→ **Records for processing**
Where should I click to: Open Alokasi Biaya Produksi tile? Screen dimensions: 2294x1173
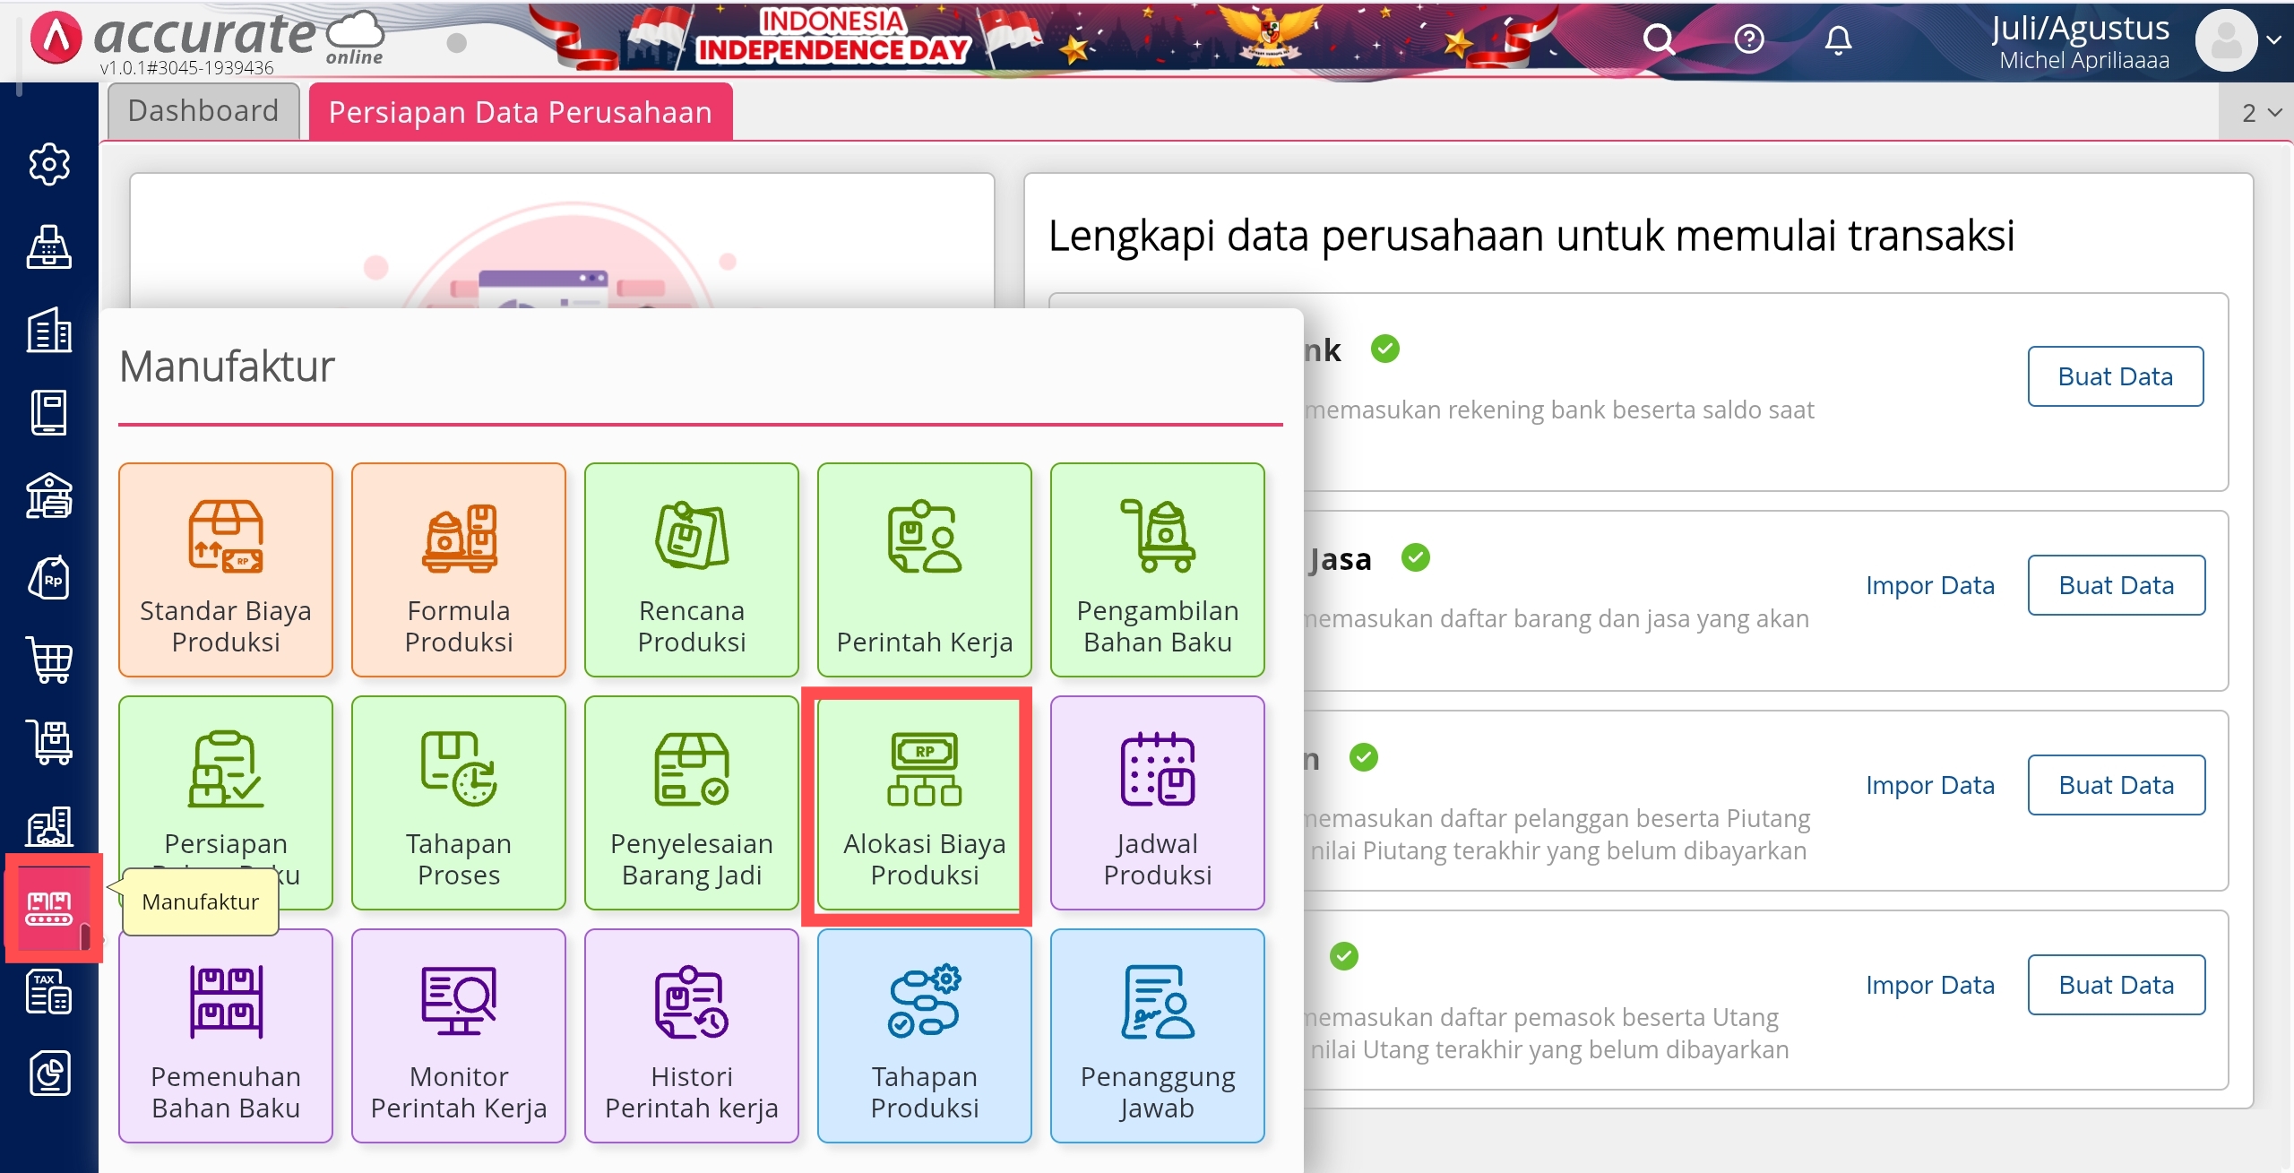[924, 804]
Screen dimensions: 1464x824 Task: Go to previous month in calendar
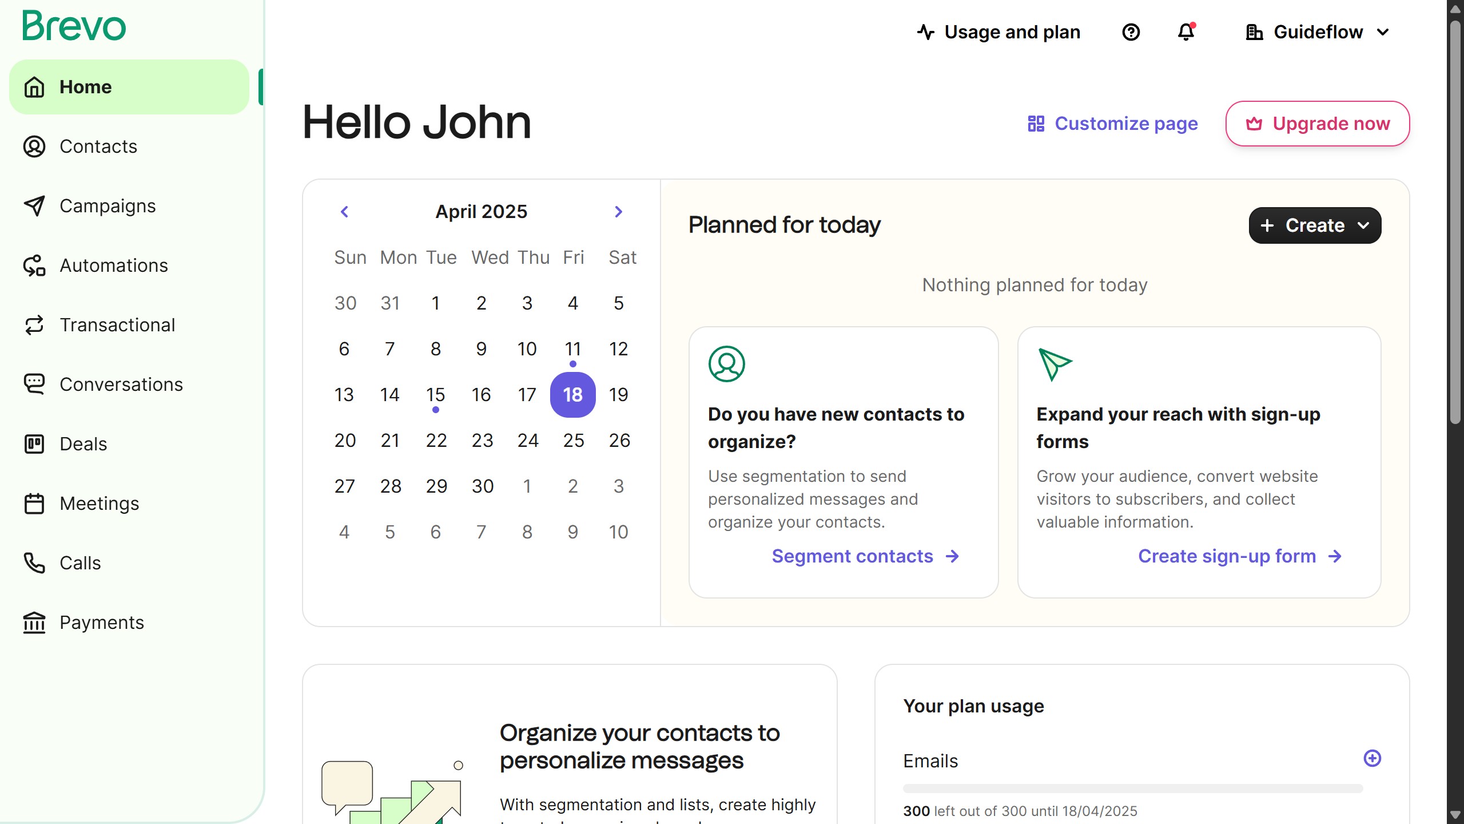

==

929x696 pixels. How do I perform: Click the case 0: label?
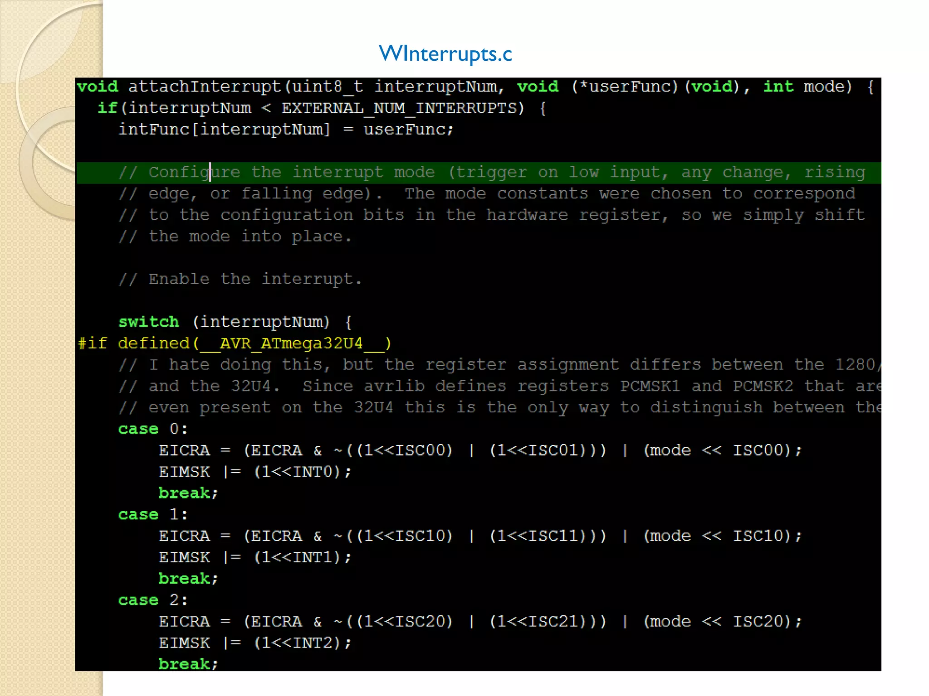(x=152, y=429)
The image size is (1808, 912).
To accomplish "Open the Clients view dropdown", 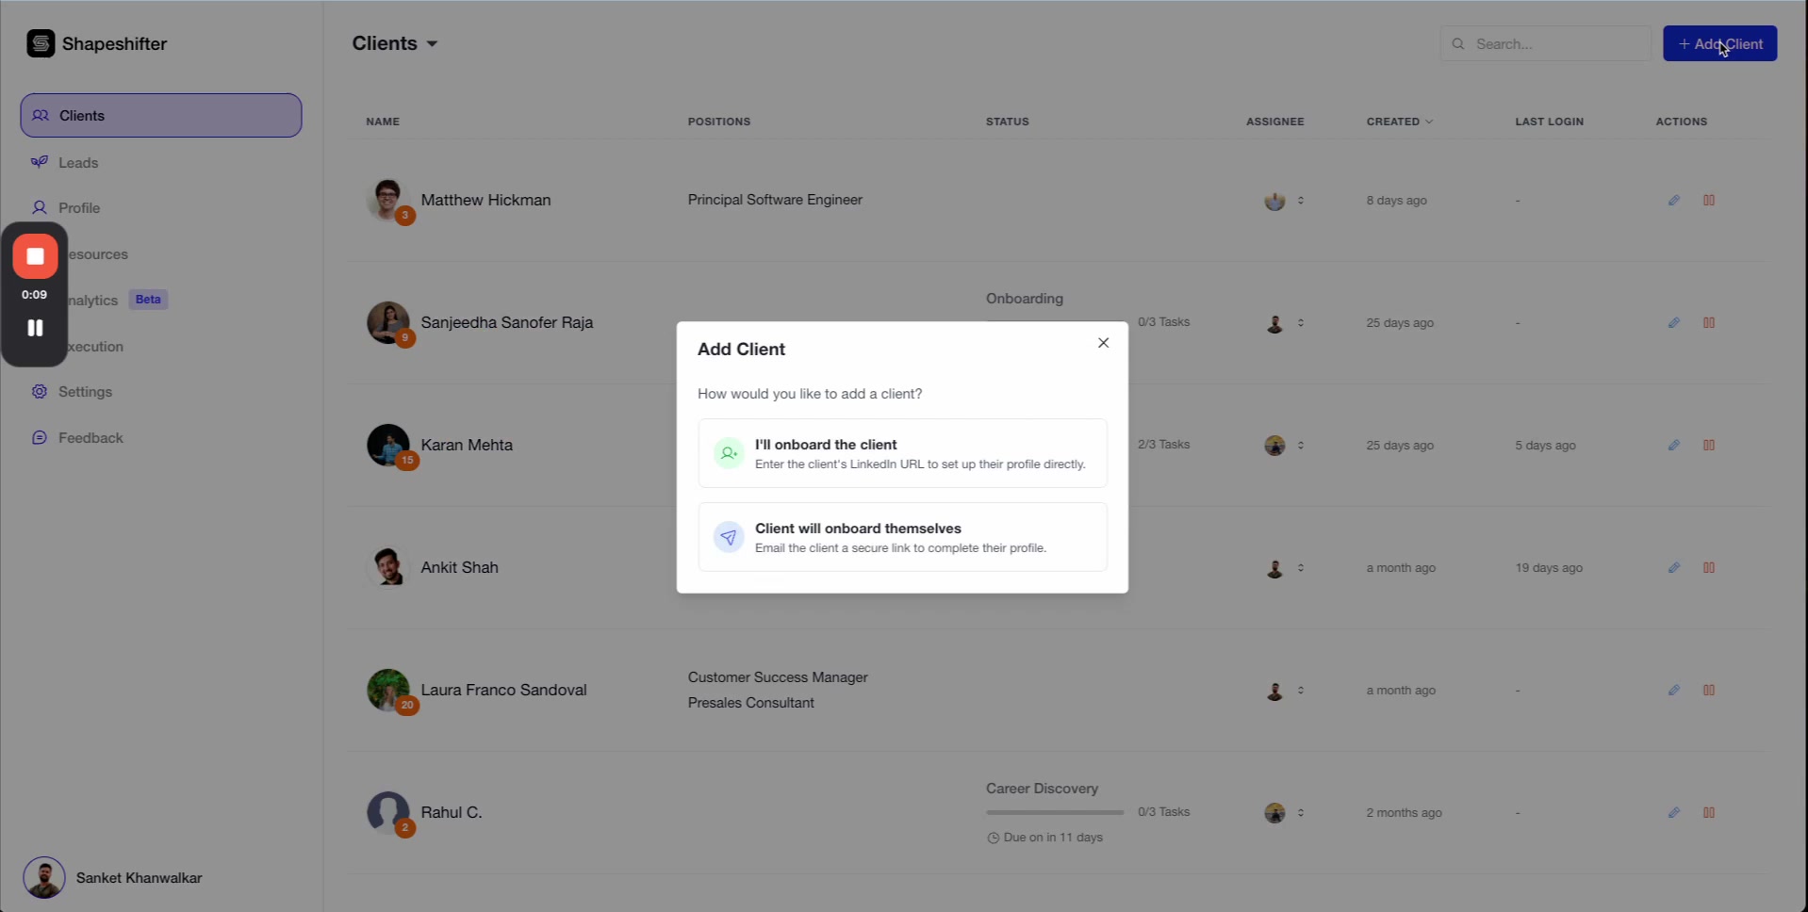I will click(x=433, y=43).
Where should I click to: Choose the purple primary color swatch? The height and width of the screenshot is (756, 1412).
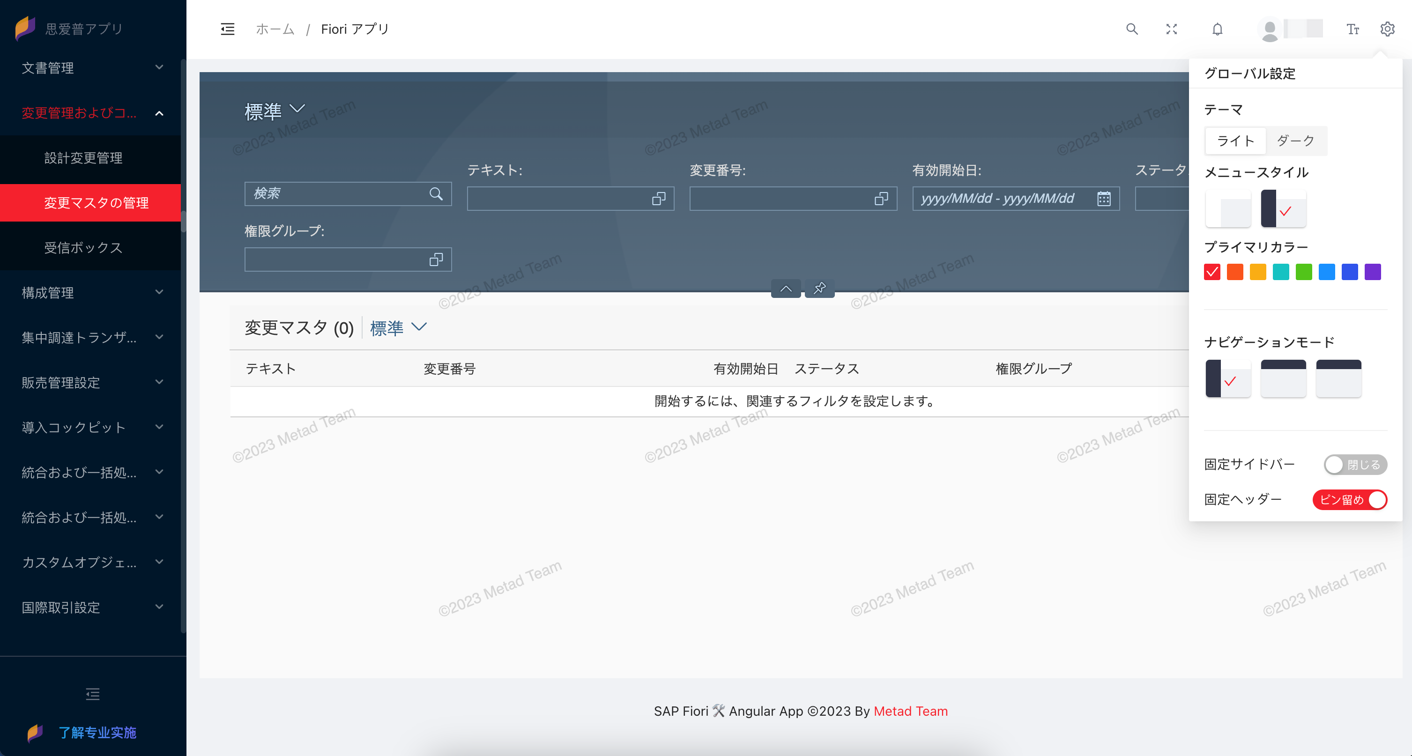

→ **Your goal**
Skipping every picture, transcribe exactly the lines above from the one containing "Where should I click to: Open" through the one containing "Screen dimensions: 1464x824", both included.

→ **Answer box**
Where should I click to: Open Alokasi Biaya Produksi tile? Screen dimensions: 2294x1173
[924, 804]
Screen dimensions: 1464x824 Task: Go to previous month in calendar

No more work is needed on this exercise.